Should your tax dollars be used to subsidize mortgages of up to $750,000? My guess is that most people would say no to that and the Feds will soon be bringing policy in line with those sentiments. As reported in today’s New York Times, the size of home mortgages that will be guaranteed by the Federal government will soon shrink by about one-third. Those already owning homes in expensive areas and especially those wanting to sell those homes, feel that such a move would unduly penalize them in an already stagnant housing market.

With foreclosures beginning to rise and the housing market still stagnant, now is a bad time to alter government policy in a way that will further depress housing prices. Still, there will never be a good time to do that so the proposed reductions should just be implemented as soon as possible which is probably the first step in getting prices to where they should be – that is, what the market says they should be. Maybe those really expensive areas shouldn’t be so expensive after all. Once this government policy is discontinued, perhaps the home mortgage interest deduction on Federal income taxes will be the next housing market subsidy to be discontinued.

5 Responses to Subsidizing big mortgages

  1. Stephan Anstey says:

    Well, I think you are totally right, there’s just never a good time – maybe it’s time to just bite the bullet and do it. And, while many people would certainly be upset, and I can tell you it’d hurt me a lot, I think you’re right about the mortgage tax deduction.

  2. Joe S says:

    The mortgage tax deduction would be better handled as a tax credit. As it is now, those with the highest incomes and biggest mortgages get far greater tax benefits than the average homeowner. For example, someone with a $1M mortgage will pay about $50K in interest and at a 35% tax bracket gets $17,500 for his tax break, while someone with a $200K mortgage will pay $10K in interest, while saving only $2,500 in taxes (25% bracket) or $1,500 (15% bracket).

    Changing the tax code to provide a tax credit of 25% of the interest paid to a maximum of a $5,000 tax credit would preserve (or enhance) the tax benefit at the low end without overly rewarding the high rollers.

  3. Corey says:

    Joe – I would wonder how many people in your theoretical situation end up paying AMT instead. Also, I don’t think you can deduct all of a mortgage over X amount, and X amount is less than $1M.

    It’s tough. I’m not going to re-hash my situation again, but I’m badly underwater on a property I no longer really want. Like the proposed changes to allow grocery stores to sell beer and wine, changing the rules of the game while people are playing always hurts somebody…and changing the mortgage rules now definitely falls into that category.
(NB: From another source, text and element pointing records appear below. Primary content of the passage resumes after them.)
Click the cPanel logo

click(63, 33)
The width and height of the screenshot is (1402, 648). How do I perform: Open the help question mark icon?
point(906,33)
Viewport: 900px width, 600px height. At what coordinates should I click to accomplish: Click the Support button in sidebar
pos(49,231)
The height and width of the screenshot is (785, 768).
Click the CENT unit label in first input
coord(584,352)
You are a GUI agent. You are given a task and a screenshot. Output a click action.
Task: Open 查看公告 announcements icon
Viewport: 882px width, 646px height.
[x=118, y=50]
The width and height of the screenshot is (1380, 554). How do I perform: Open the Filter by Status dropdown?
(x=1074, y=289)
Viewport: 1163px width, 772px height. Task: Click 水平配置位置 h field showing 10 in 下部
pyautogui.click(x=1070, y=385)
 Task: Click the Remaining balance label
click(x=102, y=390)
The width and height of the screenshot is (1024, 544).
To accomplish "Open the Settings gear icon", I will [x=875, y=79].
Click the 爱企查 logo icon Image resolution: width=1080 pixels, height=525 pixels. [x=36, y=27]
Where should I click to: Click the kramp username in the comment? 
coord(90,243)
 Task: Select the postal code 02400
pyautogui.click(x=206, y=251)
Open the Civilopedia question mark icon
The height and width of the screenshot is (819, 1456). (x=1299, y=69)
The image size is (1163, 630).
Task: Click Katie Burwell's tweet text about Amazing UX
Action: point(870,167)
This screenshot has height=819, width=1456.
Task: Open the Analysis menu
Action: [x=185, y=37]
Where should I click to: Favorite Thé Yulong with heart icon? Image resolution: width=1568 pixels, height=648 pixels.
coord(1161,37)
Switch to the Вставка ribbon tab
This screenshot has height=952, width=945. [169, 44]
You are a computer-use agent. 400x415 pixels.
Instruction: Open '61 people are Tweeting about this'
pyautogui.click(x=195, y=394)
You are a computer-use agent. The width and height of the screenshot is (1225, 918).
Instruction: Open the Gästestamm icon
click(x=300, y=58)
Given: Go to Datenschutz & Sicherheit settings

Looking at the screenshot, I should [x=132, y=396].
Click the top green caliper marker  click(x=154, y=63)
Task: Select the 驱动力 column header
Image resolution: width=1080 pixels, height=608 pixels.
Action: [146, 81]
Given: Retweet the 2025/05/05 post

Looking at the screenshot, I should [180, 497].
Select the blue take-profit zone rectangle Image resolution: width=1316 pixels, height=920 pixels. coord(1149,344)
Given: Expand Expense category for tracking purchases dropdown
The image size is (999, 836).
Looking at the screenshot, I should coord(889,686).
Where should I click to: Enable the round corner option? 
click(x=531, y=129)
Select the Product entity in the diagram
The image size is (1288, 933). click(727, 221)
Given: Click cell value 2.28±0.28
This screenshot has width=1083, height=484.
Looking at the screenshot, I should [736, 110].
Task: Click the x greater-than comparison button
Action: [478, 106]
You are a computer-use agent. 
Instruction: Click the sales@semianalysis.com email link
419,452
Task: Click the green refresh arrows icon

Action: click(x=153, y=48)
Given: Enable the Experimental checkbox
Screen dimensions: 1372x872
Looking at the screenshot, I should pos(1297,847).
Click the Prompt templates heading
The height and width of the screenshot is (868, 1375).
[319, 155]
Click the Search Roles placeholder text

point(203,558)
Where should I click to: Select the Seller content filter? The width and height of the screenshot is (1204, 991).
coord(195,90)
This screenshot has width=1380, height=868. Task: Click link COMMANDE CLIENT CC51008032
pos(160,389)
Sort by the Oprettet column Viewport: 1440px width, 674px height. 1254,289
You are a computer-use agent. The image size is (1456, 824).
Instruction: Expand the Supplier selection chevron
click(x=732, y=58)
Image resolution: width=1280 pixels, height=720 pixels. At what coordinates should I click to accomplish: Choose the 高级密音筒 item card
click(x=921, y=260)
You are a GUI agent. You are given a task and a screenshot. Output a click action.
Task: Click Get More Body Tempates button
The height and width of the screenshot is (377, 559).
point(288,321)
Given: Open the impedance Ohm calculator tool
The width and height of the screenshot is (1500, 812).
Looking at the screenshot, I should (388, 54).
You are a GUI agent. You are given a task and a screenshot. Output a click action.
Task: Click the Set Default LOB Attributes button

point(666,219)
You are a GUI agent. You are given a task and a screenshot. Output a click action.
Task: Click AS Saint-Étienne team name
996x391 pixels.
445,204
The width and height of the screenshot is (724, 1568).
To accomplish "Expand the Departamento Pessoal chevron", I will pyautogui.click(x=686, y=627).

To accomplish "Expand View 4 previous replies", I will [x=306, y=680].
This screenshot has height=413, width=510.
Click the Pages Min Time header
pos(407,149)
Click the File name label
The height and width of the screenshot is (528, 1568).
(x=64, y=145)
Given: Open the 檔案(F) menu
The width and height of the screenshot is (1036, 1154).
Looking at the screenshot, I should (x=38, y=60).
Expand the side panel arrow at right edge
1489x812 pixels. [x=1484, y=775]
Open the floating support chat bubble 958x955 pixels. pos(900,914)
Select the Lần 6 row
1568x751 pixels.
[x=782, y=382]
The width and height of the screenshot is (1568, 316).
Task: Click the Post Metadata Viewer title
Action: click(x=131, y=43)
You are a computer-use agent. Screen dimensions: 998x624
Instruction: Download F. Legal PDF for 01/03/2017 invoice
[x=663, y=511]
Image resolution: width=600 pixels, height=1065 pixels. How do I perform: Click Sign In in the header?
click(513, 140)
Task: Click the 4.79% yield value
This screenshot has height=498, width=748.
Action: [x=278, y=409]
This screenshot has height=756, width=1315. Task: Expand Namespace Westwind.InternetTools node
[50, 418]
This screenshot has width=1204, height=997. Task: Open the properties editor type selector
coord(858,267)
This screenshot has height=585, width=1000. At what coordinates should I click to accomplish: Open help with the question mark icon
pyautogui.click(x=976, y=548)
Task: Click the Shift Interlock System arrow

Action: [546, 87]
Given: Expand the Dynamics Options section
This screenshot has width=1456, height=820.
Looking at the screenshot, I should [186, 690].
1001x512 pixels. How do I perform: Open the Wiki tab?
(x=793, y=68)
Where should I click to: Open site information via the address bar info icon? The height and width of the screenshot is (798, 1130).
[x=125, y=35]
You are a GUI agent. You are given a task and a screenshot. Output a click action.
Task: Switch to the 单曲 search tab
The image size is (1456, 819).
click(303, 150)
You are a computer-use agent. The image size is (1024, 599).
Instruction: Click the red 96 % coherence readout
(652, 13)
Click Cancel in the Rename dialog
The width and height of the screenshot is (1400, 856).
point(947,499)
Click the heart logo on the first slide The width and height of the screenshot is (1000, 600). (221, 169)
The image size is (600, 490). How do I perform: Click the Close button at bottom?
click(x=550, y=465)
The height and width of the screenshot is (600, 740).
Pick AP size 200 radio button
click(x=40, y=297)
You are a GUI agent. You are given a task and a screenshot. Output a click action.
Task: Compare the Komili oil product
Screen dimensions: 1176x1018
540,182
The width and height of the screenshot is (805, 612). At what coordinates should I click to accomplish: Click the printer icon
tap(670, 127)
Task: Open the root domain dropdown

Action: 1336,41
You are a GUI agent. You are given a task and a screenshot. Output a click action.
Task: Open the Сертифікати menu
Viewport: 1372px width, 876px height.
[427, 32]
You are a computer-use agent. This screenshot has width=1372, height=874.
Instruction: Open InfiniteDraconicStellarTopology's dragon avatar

Doesn’t mean it isn’t the right thing to do for the country, but for those of us who were incentivized to buy when we shouldn’t by government policy and are already feeling screwed, pulling the rug out from under us without anything in exchange is just wrong.

  4. joe from Lowell says:

    The public purpose behind backing mortgages without a cap, like the public purpose behind allowing all of the mortgage interest on a $970,000 home to be deducted form income taxes, is not to promote homeownership. That’s the public purpose for backing most home loans, and for allowing the interest to be deducted on most mortgages.

    The public purpose behind extending those benefits up to very expensive homes is to give a boost to the real estate and construction industries. Maybe this made sense after World War II, when we really did need to ramp up those industries, and we really did need to increase employment in them. It doesn’t make sense today.